■ Çalışma isteği 1
Aşağıdaki metne göre şu soruları cevaplayın:
(a) Yazar artık söylediği cümleleri nasıl görüyor?
(b) Yazar internetle ne kadar meşgul oluyor?
(c) Yazar uzun süre yatakta kalmak yerine nerede olmayı tercih ediyor?

Bunlar, Son Sözlerim Olabilir!..
Hastalıklar bir yönüyle, ötelere yolculuk için hazırlık yapma çağrısı ve îkazıdır. Her hastalık, insana bu hayatın fânî olduğunu ve ebedî bir aleme gidileceğini hatırlatmaktadır. Senelerdir çok çeşitli rahatsızlıklar geçirdim ama şu en son geçirdiğim kalb krizi beni bütün bütün ötelere bağladı. Artık söylediğim cümleleri “son sözlerim” olarak görüyor ve öyle telaffuz ediyorum. Son anlarımı yaşadığım ve ahirete açılan koridora iyice yaklaştığım hissi var içimde. O ilk krizi atlatsam da, kalb ve şeker gibi rahatsızlıklarım devam ediyor. Günde birkaç defa kan şekerimi kontrol ediyor ve kalb atışlarımın ritmini dinlettirmek zorunda kalıyorum. Bazı ekstradan aldıklarım hariç, her gün 25-30 adet ilaç kullanıyorum. O kadar ilacın vücutta hâsıl edeceği komplikasyonlar bile bir insanı yatağa düşürmeye yeterlidir. Fakat yatakta olmaktan, hatta uykuyu biraz fazla kaçırmaktan hayatım boyu iğrenmişimdir. Bu sebeple uzun süre yatakta kalmaktan sıkılıyor ve yarım oturarak da olsa bir-iki arkadaşın bulunduğu bir mekanda olmayı tercih ediyorum.
Bazı insanlar, eğer bir yerde fakire ait bir yazı görmüşlerse hemen o gazete, dergi ya da internet sayfasıyla bizzat ilgilendiğim kanaatine varıyorlar. Hatta e-mail adresimi istediklerini ve yazışma telebinde bulunduklarını arkadaşlardan duyuyorum. Halbuki, ben bazı dostlardan gelen mektupları dahi okuyamıyor; bir-iki satırla da olsa cevap veremiyorum. İnternetle de hiç ama hiç meşgul olmuyorum. Zaten, hayatımın son anları olarak düşündüğüm şu günlerin hiçbir dakikasını öyle şeylerle geçirmek istemem. Rabbimin huzuruna giderken, O’nun rızası için yapmaya çalıştığım ibadet ü taat ve dua dışında bir hal üzere olmayı Cenâb-ı Allah’a karşı vefasızlık sayıyorum. Şu anda, sadece O’nun rızasını düşünmek, O’nun huzurunda başımı secde eşiğine koymak ve emanetini alacağı an en temiz duygu ve düşünceler içerisinde bulunmak istiyorum.

■ Gösterilen veriler
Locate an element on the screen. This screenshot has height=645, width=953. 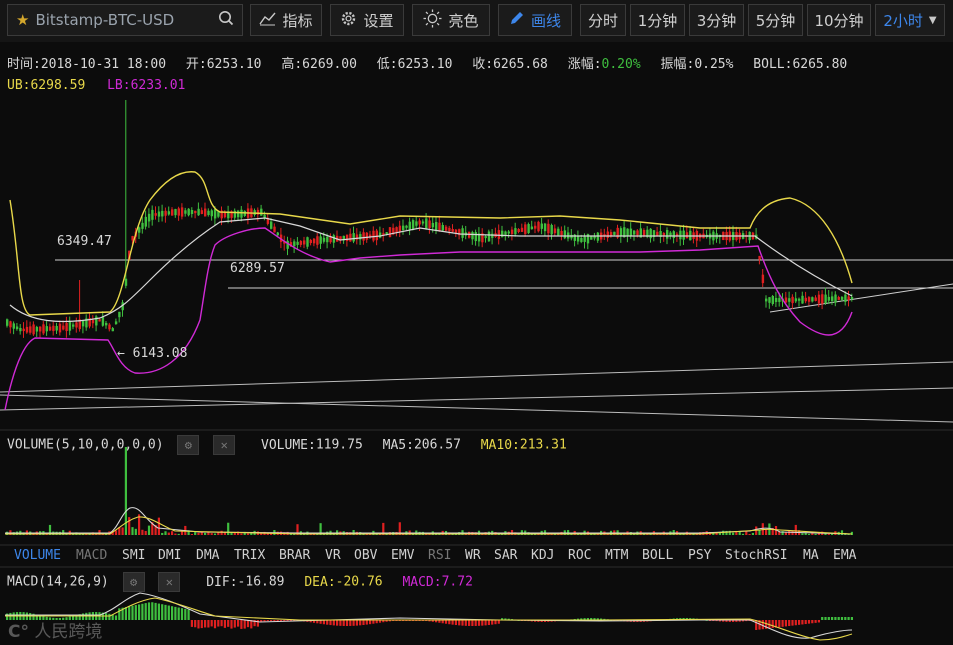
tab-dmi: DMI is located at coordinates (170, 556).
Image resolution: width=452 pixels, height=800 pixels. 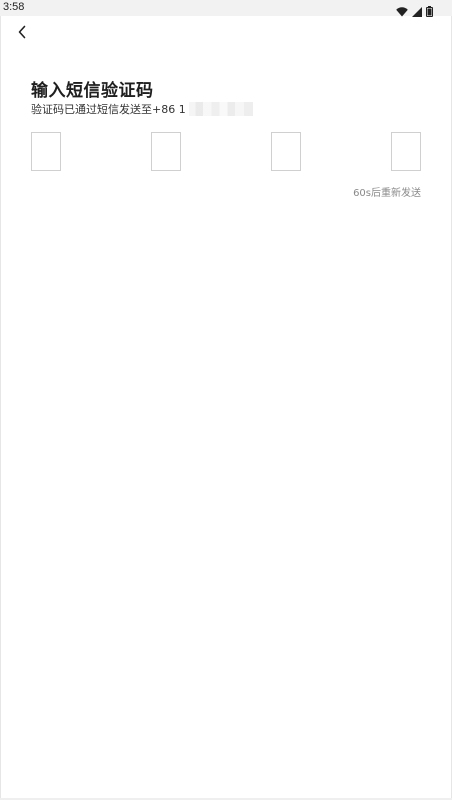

* * *

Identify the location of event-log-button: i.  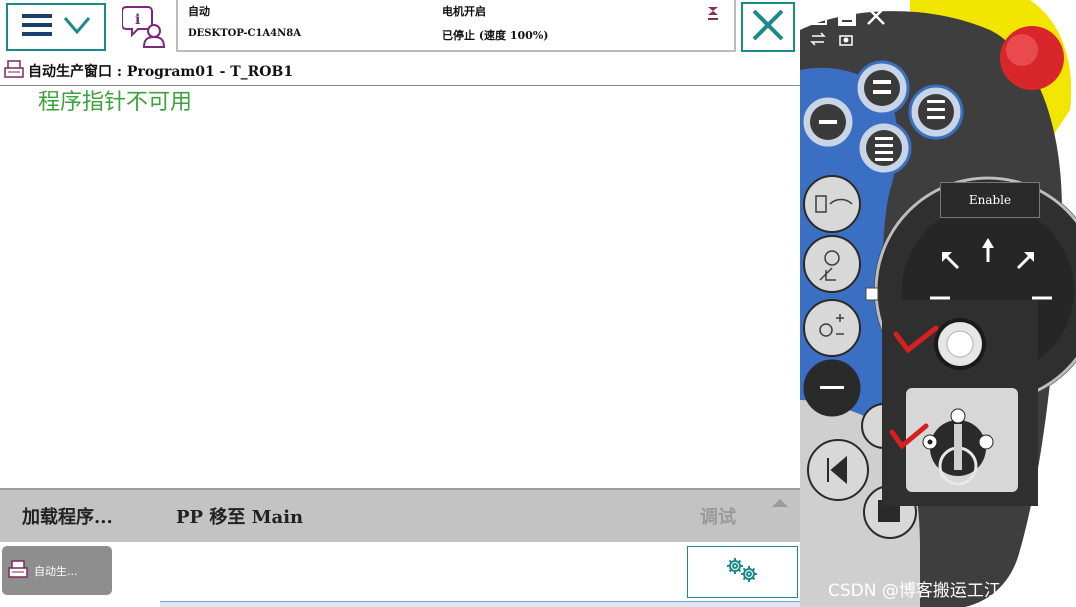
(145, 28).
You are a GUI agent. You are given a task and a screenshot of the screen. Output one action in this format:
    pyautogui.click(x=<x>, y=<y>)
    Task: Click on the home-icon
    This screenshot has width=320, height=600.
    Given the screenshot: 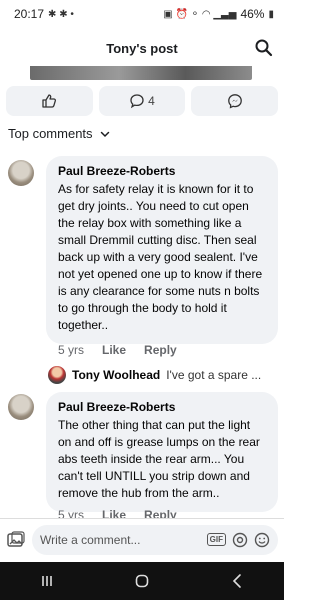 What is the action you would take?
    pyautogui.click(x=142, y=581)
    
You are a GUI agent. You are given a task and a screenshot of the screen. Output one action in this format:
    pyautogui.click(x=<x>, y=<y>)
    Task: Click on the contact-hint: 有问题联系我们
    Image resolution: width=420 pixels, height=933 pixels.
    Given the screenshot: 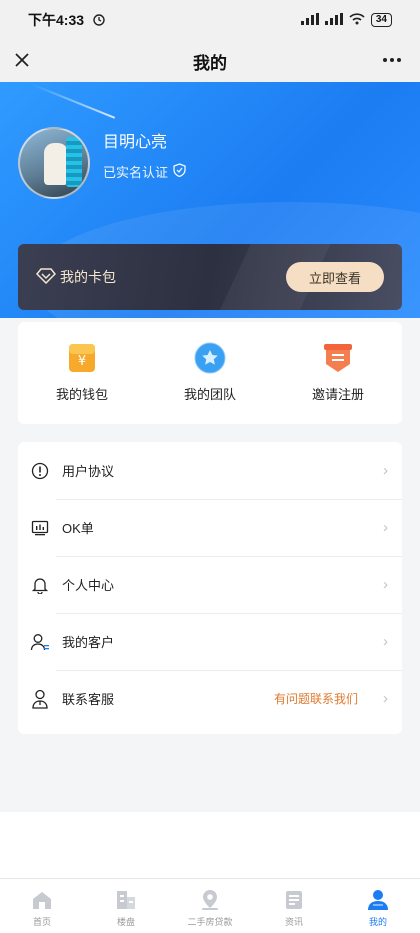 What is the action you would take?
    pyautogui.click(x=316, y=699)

---

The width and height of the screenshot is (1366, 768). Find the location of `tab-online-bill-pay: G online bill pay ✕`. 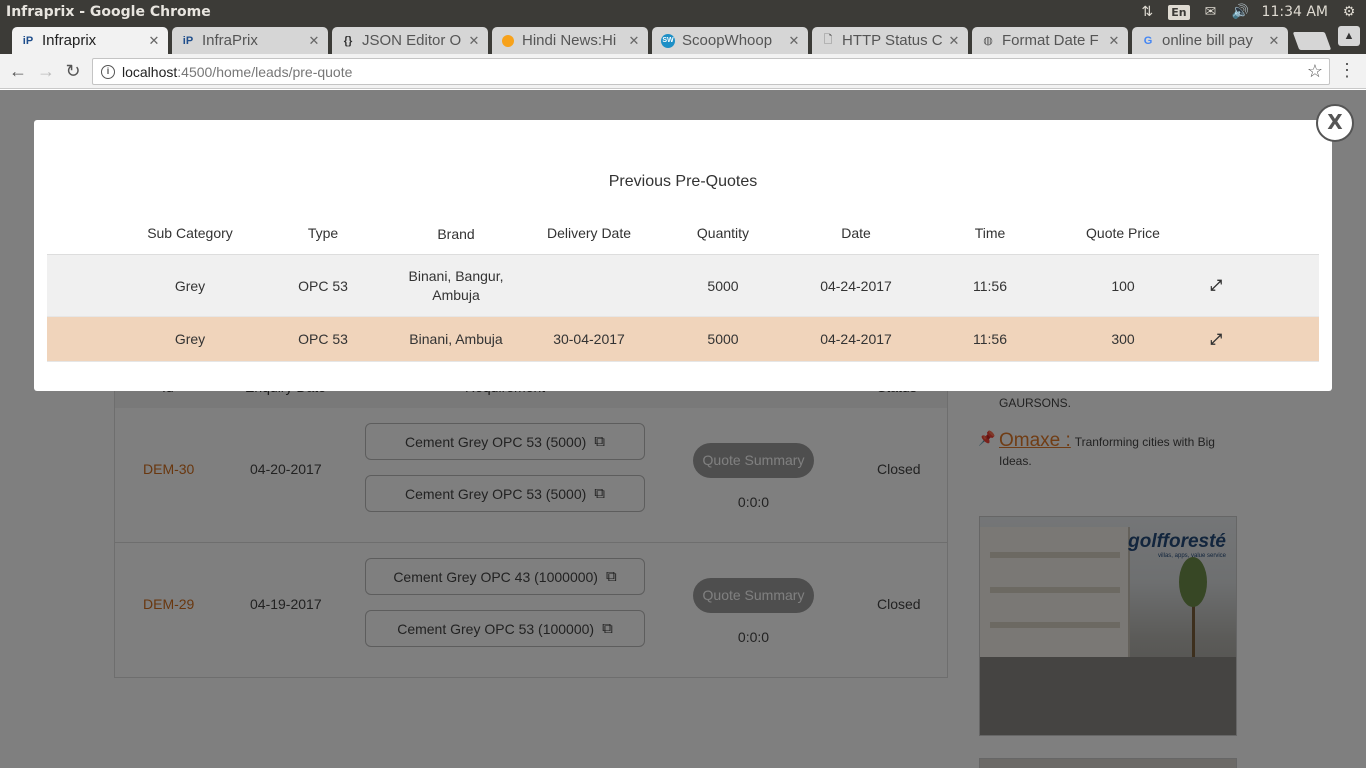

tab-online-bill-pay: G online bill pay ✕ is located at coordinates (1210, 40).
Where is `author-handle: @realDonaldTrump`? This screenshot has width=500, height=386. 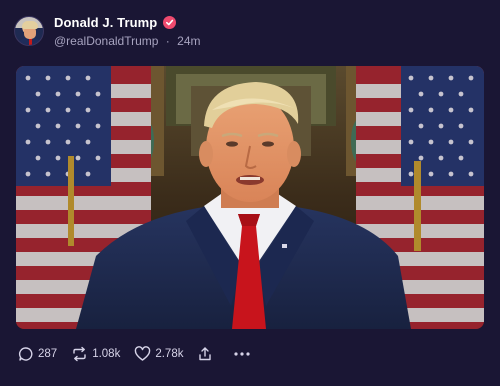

■ Çalışma isteği 2
Kayıtlarda "Locate an element" ifadesinin geçtiği satırdan başlayıp "Image resolution: width=452" ifadesinin geçtiği satıra kadarki satırları, iki uç satır da dahil, numaralı liste olarak düzenleyin. Boş satırları ve resimleri cevaba almayın.

■ Alıştırma çözümü 1
(a) Söylediği cümleleri "son sözlerim" olarak görüyor ve öyle telaffuz ediyor.
(b) İnternetle hiç ama hiç meşgul olmuyor.
(c) Yarım oturarak da olsa bir-iki arkadaşın bulunduğu bir mekânda olmayı tercih ediyor.

■ Alıştırma çözümü 2
1. Locate an element on the screen. This screenshot has height=645, width=953. 
2. tab-dmi: DMI is located at coordinates (170, 556).
3. Image resolution: width=452 pixels, height=800 pixels. 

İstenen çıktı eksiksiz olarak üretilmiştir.